> **DATASET EXCERPTS**
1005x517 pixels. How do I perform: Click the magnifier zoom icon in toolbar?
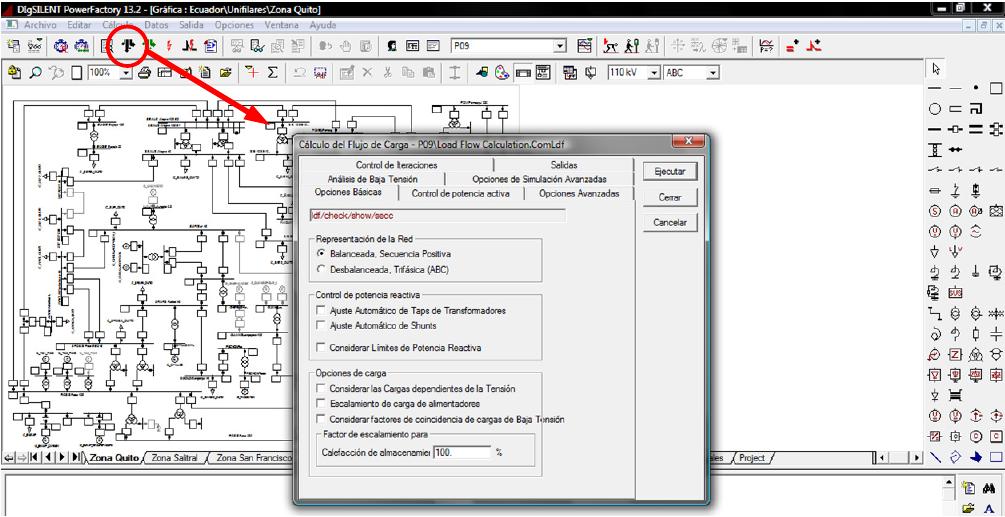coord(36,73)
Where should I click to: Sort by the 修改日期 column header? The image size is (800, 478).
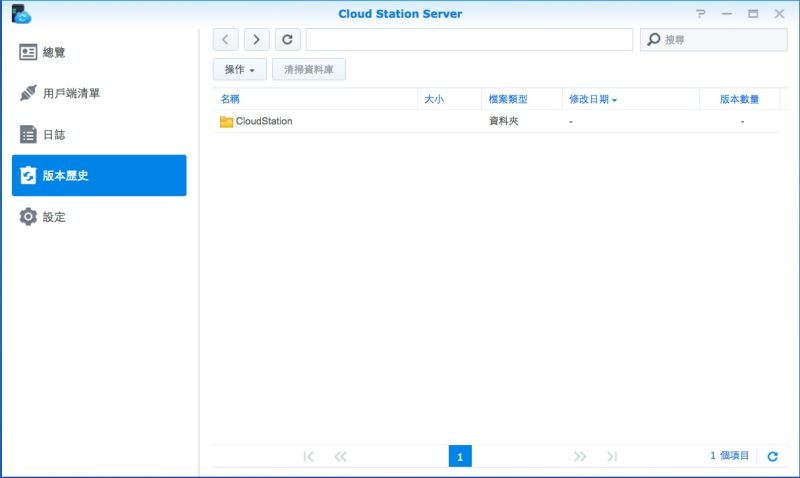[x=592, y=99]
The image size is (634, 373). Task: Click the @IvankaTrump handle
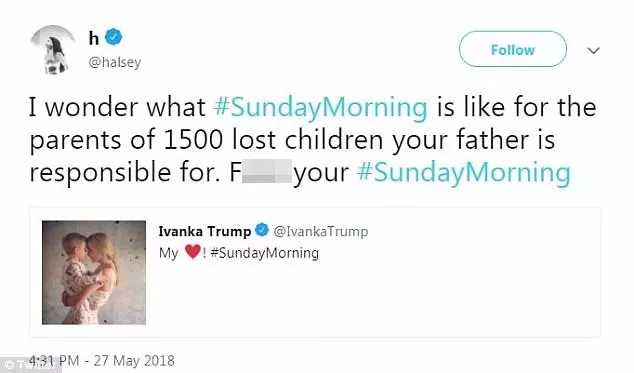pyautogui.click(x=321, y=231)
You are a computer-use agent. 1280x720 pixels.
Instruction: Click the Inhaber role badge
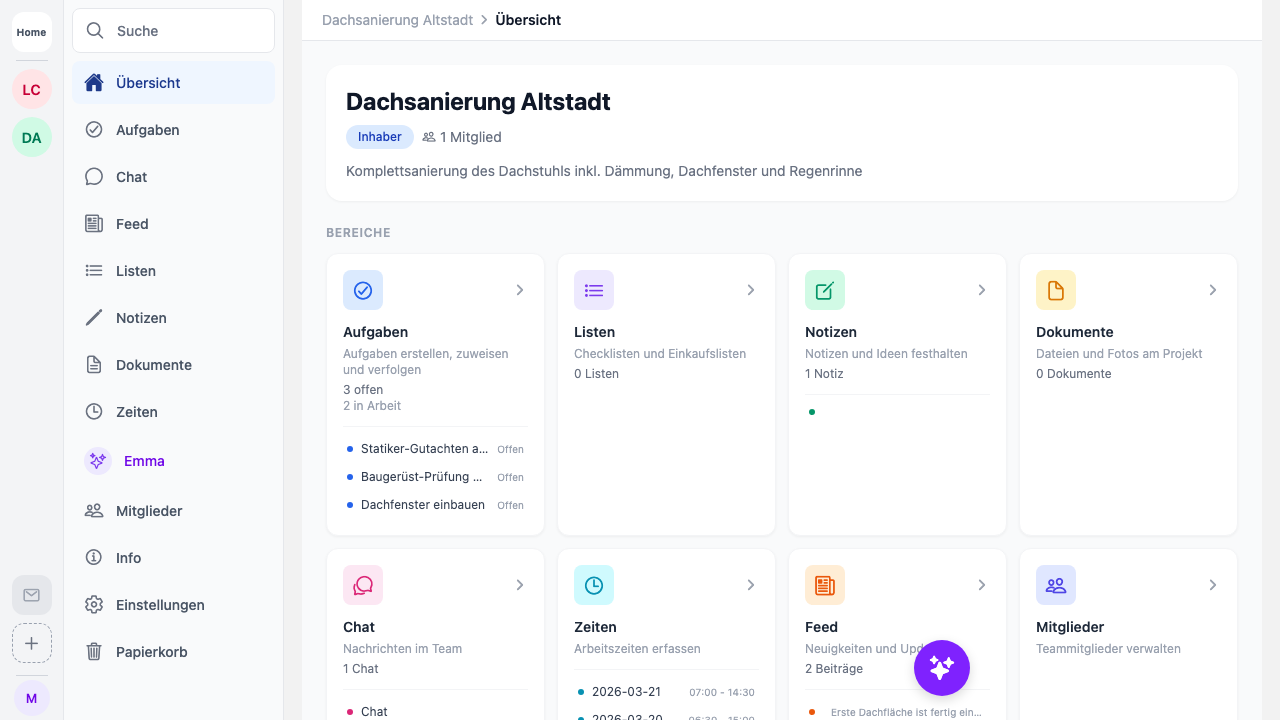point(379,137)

==

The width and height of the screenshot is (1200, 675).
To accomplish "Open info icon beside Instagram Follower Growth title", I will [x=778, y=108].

* * *

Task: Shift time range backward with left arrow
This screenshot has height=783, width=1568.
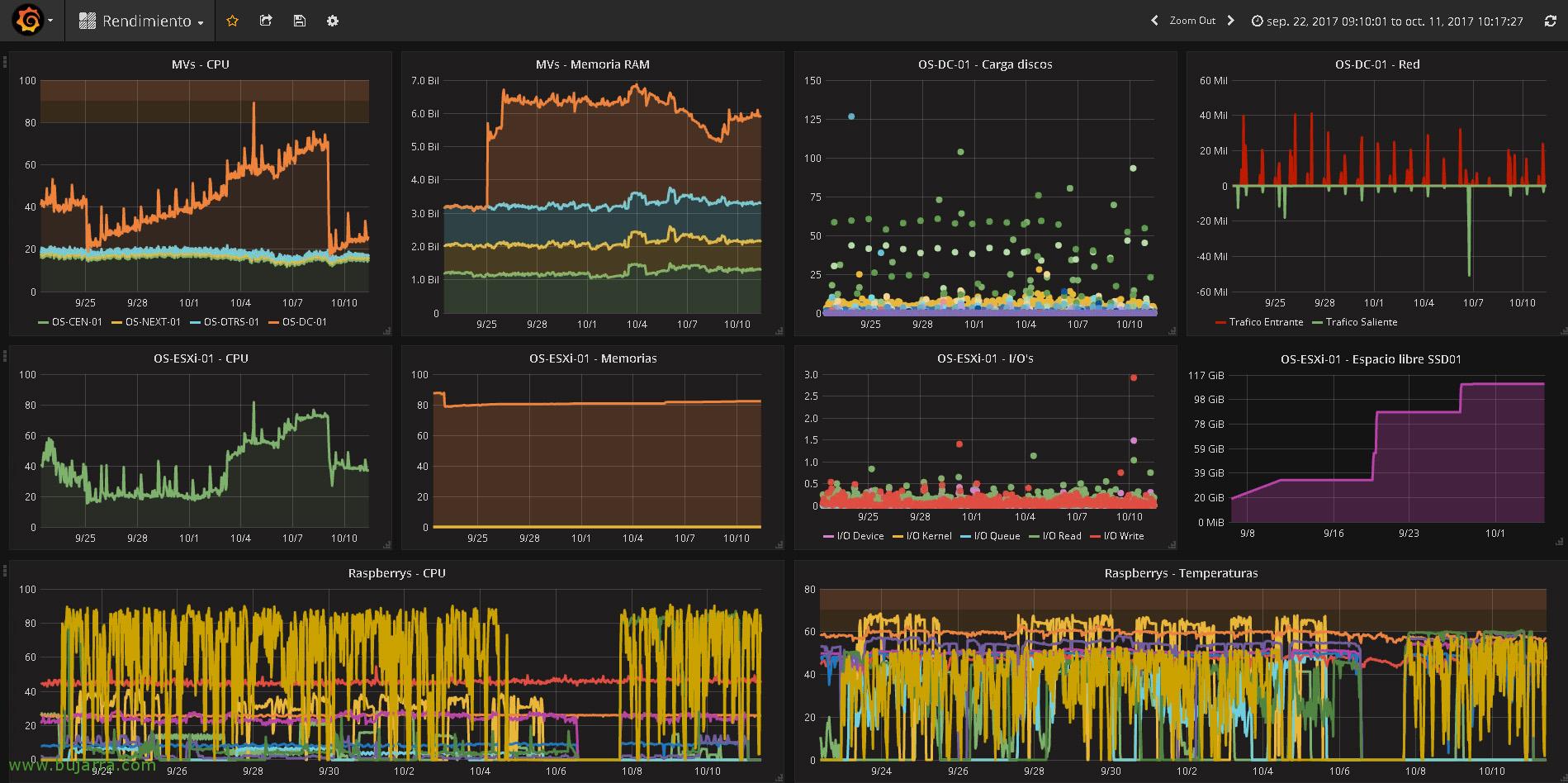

> **PROMPT**
The entries above hold a line with "Task: Shift time" and a later line with "This screenshot has height=783, width=1568.". Write out exactly those lines and all lines between, nothing more.

> **OUTPUT OF THE TASK**
Task: Shift time range backward with left arrow
This screenshot has height=783, width=1568.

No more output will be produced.